Enable monitoring for generation quality

If you're only interested in enabling generation quality monitoring for your deployed prompt flow application, you can adapt the following script to your scenario:

from azure.ai.ml import MLClient
from azure.ai.ml.entities import (
    MonitorSchedule,
    CronTrigger,
    MonitorDefinition,
    ServerlessSparkCompute,
    MonitoringTarget,
    AlertNotification,
    GenerationSafetyQualityMonitoringMetricThreshold,
    GenerationSafetyQualitySignal,
    BaselineDataRange,
    LlmData,
)
from azure.ai.ml.entities._inputs_outputs import Input
from azure.ai.ml.constants import MonitorTargetTasks, MonitorDatasetContext

# Authentication package
from azure.identity import DefaultAzureCredential

credential = DefaultAzureCredential()

# Update your azure resources details
subscription_id = "INSERT YOUR SUBSCRIPTION ID"
resource_group = "INSERT YOUR RESOURCE GROUP NAME"
workspace_name = "INSERT YOUR WORKSPACE NAME" # This is the same as your AI Studio project name
endpoint_name = "INSERT YOUR ENDPOINT NAME" # This is your deployment name without the suffix (e.g., deployment is "contoso-chatbot-1", endpoint is "contoso-chatbot")
deployment_name = "INSERT YOUR DEPLOYMENT NAME"
aoai_deployment_name ="INSERT YOUR AOAI DEPLOYMENT NAME"
aoai_connection_name = "INSERT YOUR AOAI CONNECTION NAME"

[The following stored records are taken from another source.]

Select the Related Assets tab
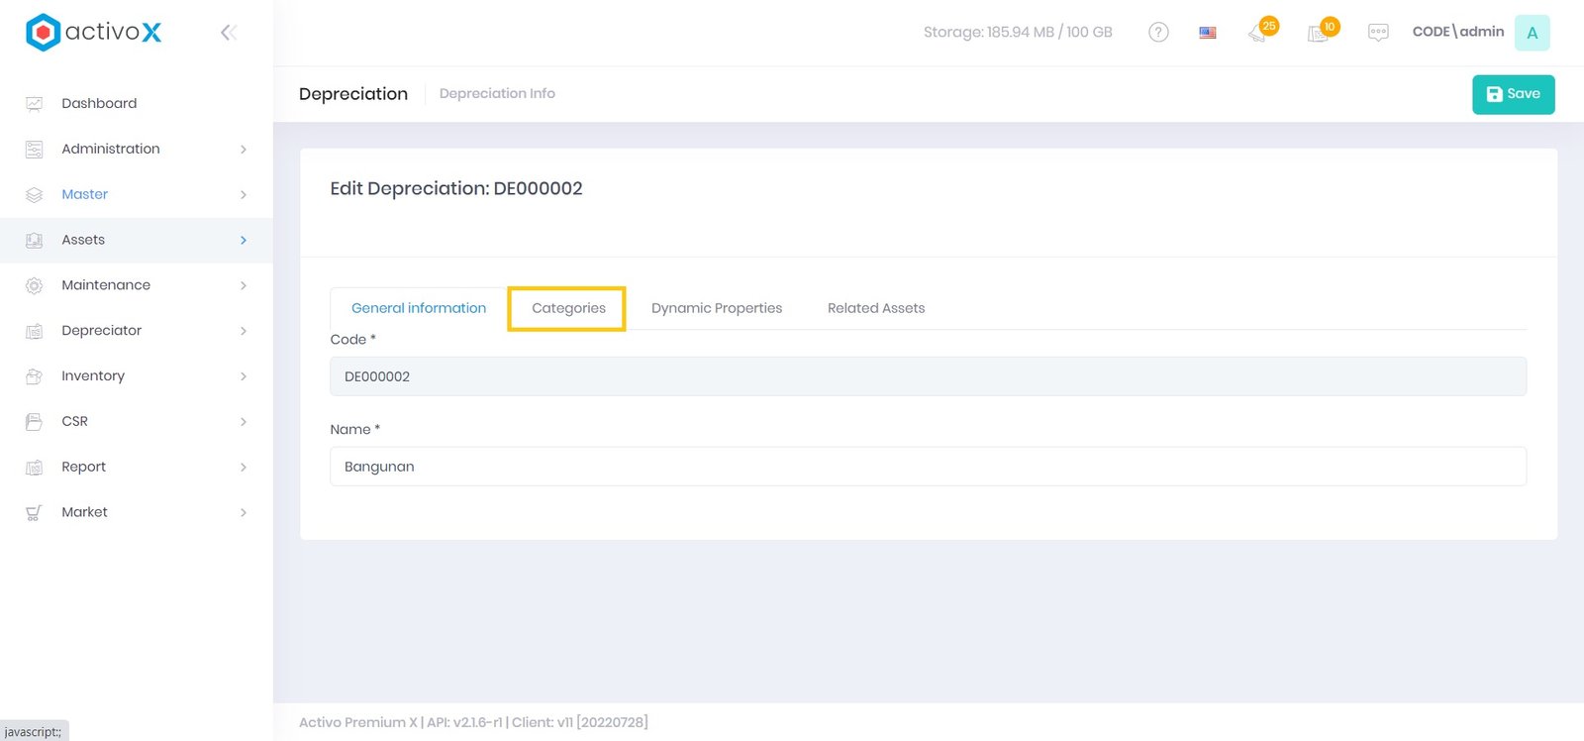 pyautogui.click(x=876, y=308)
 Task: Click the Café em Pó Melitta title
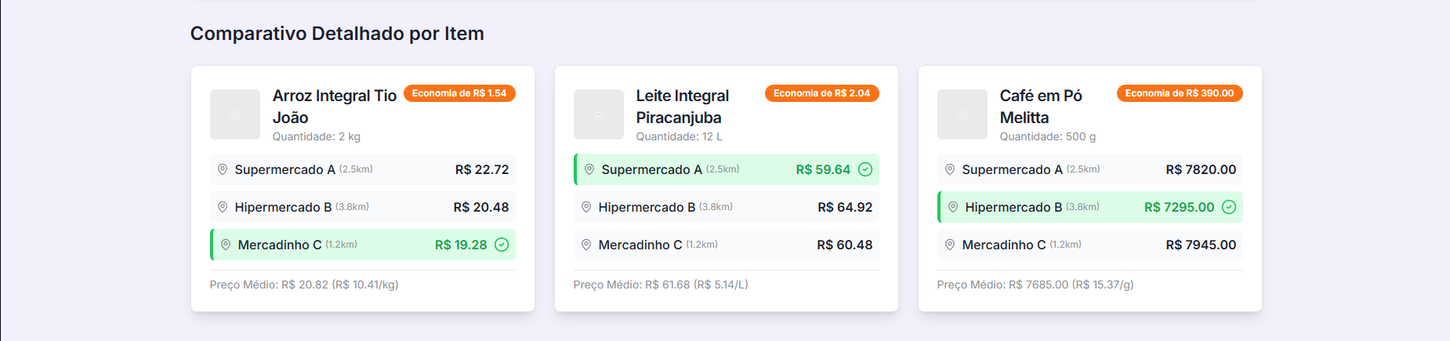pyautogui.click(x=1041, y=107)
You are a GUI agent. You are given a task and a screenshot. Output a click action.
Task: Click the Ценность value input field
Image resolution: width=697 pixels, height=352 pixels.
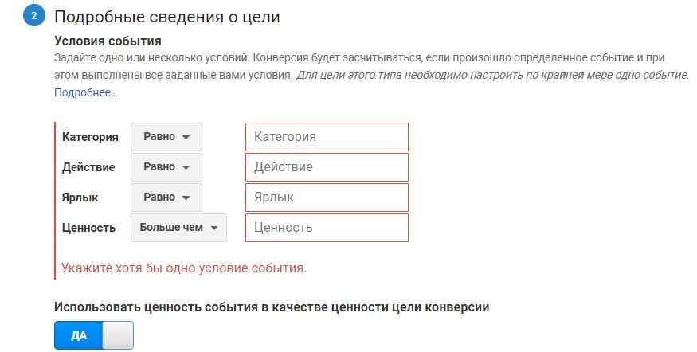(x=327, y=228)
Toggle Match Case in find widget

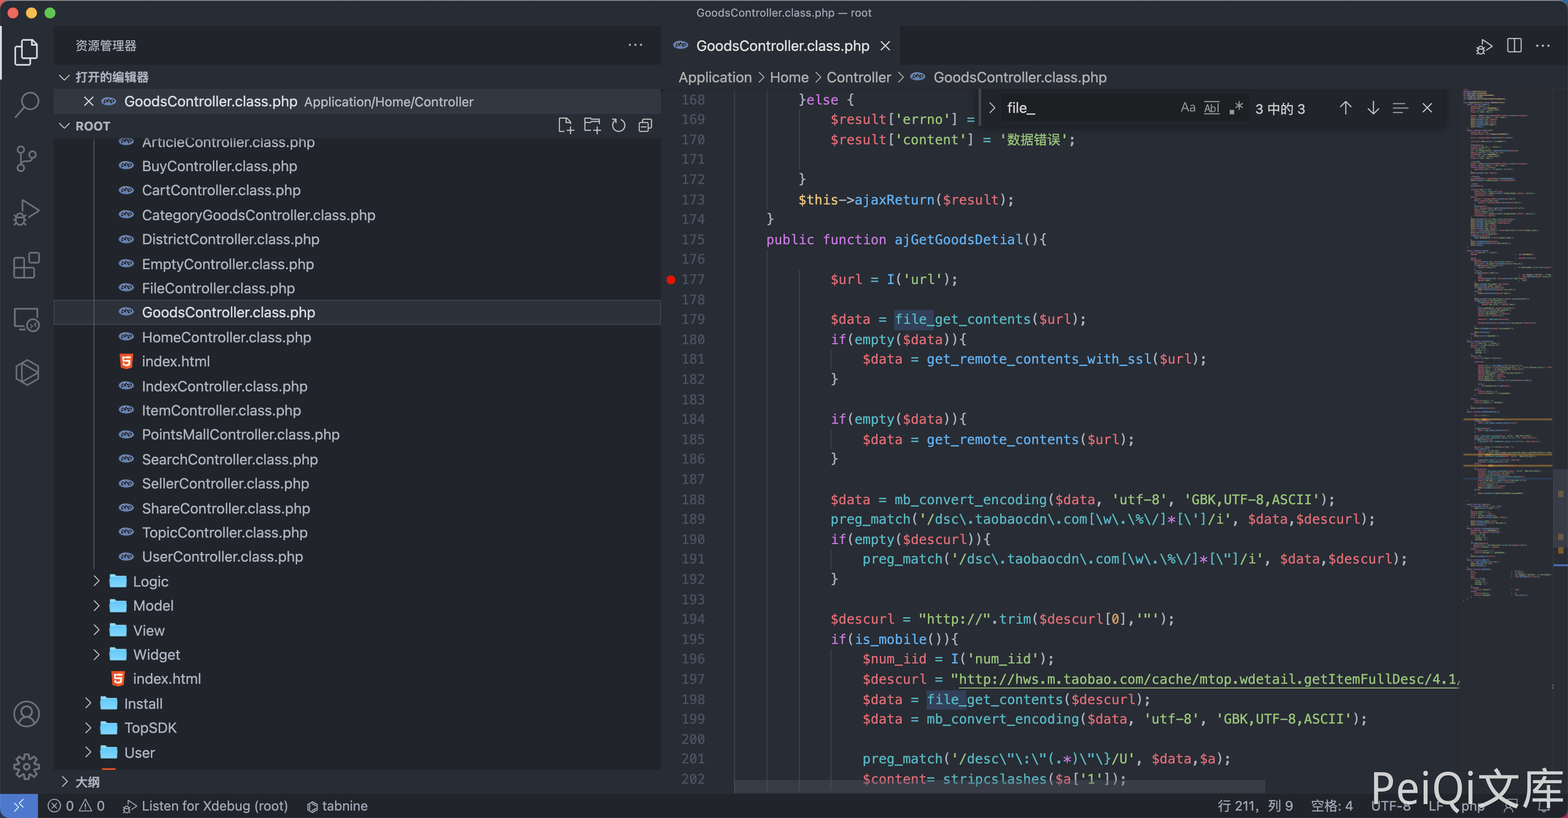(x=1188, y=108)
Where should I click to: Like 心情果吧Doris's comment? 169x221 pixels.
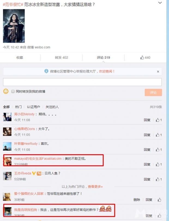tap(159, 135)
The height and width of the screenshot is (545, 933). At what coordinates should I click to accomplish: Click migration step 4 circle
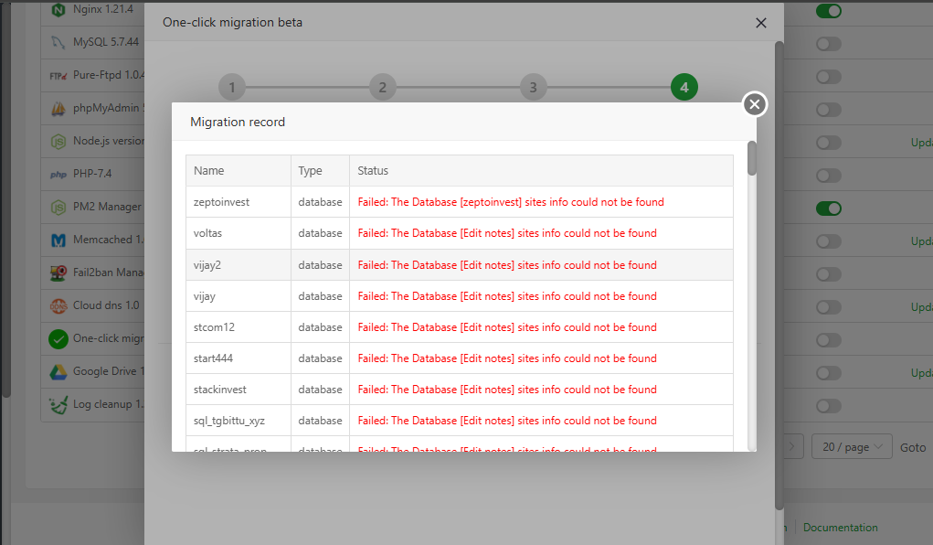684,88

# These variables can be renamed but it is not necessary
app_trace_name = "app_traces"
app_trace_Version = "1"
monitor_name ="gen_ai_monitor_generation_quality" 
defaultgsqsignalname ="gsq-signal"

# Determine the frequency to run the monitor, and the emails to recieve email alerts
trigger_schedule = CronTrigger(expression="15 10 * * *")
notification_emails_list = ["test@example.com", "def@example.com"]

ml_client = MLClient(
    credential=credential,
    subscription_id=subscription_id,
    resource_group_name=resource_group,
    workspace_name=workspace_name,
)

spark_compute = ServerlessSparkCompute(instance_type="standard_e4s_v3", runtime_version="3.3")
monitoring_target = MonitoringTarget(
    ml_task=MonitorTargetTasks.QUESTION_ANSWERING,
    endpoint_deployment_id=f"azureml:{endpoint_name}:{deployment_name}",
)

# Set thresholds for passing rate (0.7 = 70%)
aggregated_groundedness_pass_rate = 0.7
aggregated_relevance_pass_rate = 0.7
aggregated_coherence_pass_rate = 0.7
aggregated_fluency_pass_rate = 0.7

# Create an instance of gsq signal
generation_quality_thresholds = GenerationSafetyQualityMonitoringMetricThreshold(
    groundedness = {"aggregated_groundedness_pass_rate": aggregated_groundedness_pass_rate},
    relevance={"aggregated_relevance_pass_rate": aggregated_relevance_pass_rate},
    coherence={"aggregated_coherence_pass_rate": aggregated_coherence_pass_rate},
    fluency={"aggregated_fluency_pass_rate": aggregated_fluency_pass_rate},
)
input_data = Input(
    type="uri_folder",
    path=f"{endpoint_name}-{deployment_name}-{app_trace_name}:{app_trace_Version}",
)
data_window = BaselineDataRange(lookback_window_size="P7D", lookback_window_offset="P0D")
production_data = LlmData(
    data_column_names={"prompt_column": "question", "completion_column": "answer", "context_column": "context"},
    input_data=input_data,
    data_window=data_window,
)

gsq_signal = GenerationSafetyQualitySignal(
    connection_id=f"/subscriptions/{subscription_id}/resourceGroups/{resource_group}/providers/Microsoft.MachineLearningServices/workspaces/{workspace_name}/connections/{aoai_connection_name}",
    metric_thresholds=generation_quality_thresholds,
    production_data=[production_data],
    sampling_rate=1.0,
    properties={
        "aoai_deployment_name": aoai_deployment_name,
        "enable_action_analyzer": "false",
        "azureml.modelmonitor.gsq_thresholds": '[{"metricName":"average_fluency","threshold":{"value":4}},{"metricName":"average_coherence","threshold":{"value":4}}]',
    },
)

monitoring_signals = {
    defaultgsqsignalname: gsq_signal,
}

monitor_settings = MonitorDefinition(
compute=spark_compute,
monitoring_target=monitoring_target,
monitoring_signals = monitoring_signals,
alert_notification=AlertNotification(emails=notification_emails_list),
)

model_monitor = MonitorSchedule(
    name = monitor_name,
    trigger=trigger_schedule,
    create_monitor=monitor_settings
)

ml_client.schedules.begin_create_or_update(model_monitor)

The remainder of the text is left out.